▸ **Task**
Copy out precisely the line that holds "Open the +40" and all the lines following it in the data, up to and including the last one, and no others.
========
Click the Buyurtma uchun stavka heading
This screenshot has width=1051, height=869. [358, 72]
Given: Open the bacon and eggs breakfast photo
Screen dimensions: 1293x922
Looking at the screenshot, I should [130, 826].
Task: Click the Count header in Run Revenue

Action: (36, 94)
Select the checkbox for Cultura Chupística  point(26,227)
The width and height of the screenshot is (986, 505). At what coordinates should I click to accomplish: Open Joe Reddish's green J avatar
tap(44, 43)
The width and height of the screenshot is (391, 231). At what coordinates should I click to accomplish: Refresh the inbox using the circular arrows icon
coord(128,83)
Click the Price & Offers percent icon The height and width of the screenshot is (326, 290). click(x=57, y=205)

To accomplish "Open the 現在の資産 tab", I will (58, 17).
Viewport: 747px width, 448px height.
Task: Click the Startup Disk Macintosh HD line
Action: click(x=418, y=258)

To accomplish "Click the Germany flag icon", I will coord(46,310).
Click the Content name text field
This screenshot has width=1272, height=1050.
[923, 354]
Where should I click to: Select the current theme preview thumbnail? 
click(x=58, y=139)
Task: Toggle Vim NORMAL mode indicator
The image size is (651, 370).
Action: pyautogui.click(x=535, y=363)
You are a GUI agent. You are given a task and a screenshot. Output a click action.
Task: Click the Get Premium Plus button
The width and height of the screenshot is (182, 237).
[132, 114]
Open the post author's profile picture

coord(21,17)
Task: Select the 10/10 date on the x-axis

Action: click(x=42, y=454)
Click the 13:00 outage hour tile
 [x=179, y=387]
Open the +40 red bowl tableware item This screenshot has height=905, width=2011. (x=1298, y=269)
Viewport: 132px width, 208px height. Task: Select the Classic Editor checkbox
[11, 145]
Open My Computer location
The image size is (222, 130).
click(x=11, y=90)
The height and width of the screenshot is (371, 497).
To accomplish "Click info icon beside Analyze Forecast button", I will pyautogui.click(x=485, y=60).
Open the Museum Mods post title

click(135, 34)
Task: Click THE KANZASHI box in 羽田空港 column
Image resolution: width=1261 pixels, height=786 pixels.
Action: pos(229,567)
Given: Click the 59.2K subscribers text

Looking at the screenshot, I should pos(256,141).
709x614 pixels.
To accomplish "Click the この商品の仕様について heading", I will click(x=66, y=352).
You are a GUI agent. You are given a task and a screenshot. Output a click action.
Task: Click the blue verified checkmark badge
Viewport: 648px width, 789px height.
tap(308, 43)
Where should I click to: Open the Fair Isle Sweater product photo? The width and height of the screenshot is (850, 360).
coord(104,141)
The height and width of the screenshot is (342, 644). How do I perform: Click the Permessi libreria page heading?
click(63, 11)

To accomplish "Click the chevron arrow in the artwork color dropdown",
========
▸ **The answer**
Open the +40 red bowl tableware item This screenshot has height=905, width=2011. (x=1298, y=269)
Viewport: 132px width, 208px height. Task: Select the Classic Editor checkbox
[11, 145]
Open My Computer location
The image size is (222, 130).
click(x=11, y=90)
The height and width of the screenshot is (371, 497).
To accomplish "Click info icon beside Analyze Forecast button", I will pyautogui.click(x=485, y=60).
Open the Museum Mods post title

click(135, 34)
Task: Click THE KANZASHI box in 羽田空港 column
Image resolution: width=1261 pixels, height=786 pixels.
Action: pos(229,567)
Given: Click the 59.2K subscribers text

Looking at the screenshot, I should pos(256,141).
709x614 pixels.
To accomplish "Click the この商品の仕様について heading", I will click(x=66, y=352).
You are a GUI agent. You are given a task and a screenshot. Output a click action.
Task: Click the blue verified checkmark badge
Viewport: 648px width, 789px height.
tap(308, 43)
Where should I click to: Open the Fair Isle Sweater product photo? The width and height of the screenshot is (850, 360).
coord(104,141)
The height and width of the screenshot is (342, 644). How do I perform: Click the Permessi libreria page heading?
click(63, 11)

To accomplish "Click the chevron arrow in the artwork color dropdown",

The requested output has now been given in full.